The case now comes up for hearing on a motion of the plaintiff to set aside the stay order granted August 26, upon the ground that it was contrary to the statutes and without authority of law. As the only question raised concerns the power to make such an order under the circumstances, the motion must be denied. The statute provides that during the pendency of the appeal the supreme court “may make an order suspending further proceedings in the court below.” (Gen. Stat. 1868, ch. 27, § 1, Gen. Stat. 1909, § 2362.) And it is a necessary incident to the exercise of appellate jurisdiction that the reviewing court shall be able by appropriate action to preserve an existing status, so that when an appeal is decided the fruits of the decision shall not be lost because in the meantime conditions have changed. (See 2 Cyc. 891, 892; 20 Encyc. PI. & Pr. 1237, 1238, 1246.) If an appeal could be determined immediately upon being perfected no occasion would arise for any interlocutory order in this court. But, for reasons beyond the control of the court or the parties, an interval of several months must ordinarily elapse before the case can be considered on the merits.
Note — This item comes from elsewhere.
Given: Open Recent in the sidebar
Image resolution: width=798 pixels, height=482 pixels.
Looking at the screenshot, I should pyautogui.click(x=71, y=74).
Whenever it appears probable that some intervening change of condition may render the final judgment ineffectual the practice is to make an order designed to prevent that result. Such orders are made by one or more justices as well as by the court, and occasionally, where immediate action seems necessary, without notice to the adverse party. Any injustice done by an ex parte order can readily be corrected upon a motion to set it aside, its effect being merely to suspend proceedings until a fuller inquiry can be had. In this case no application has been made to discharge the stay *633order on any ground except the want of authority to make it.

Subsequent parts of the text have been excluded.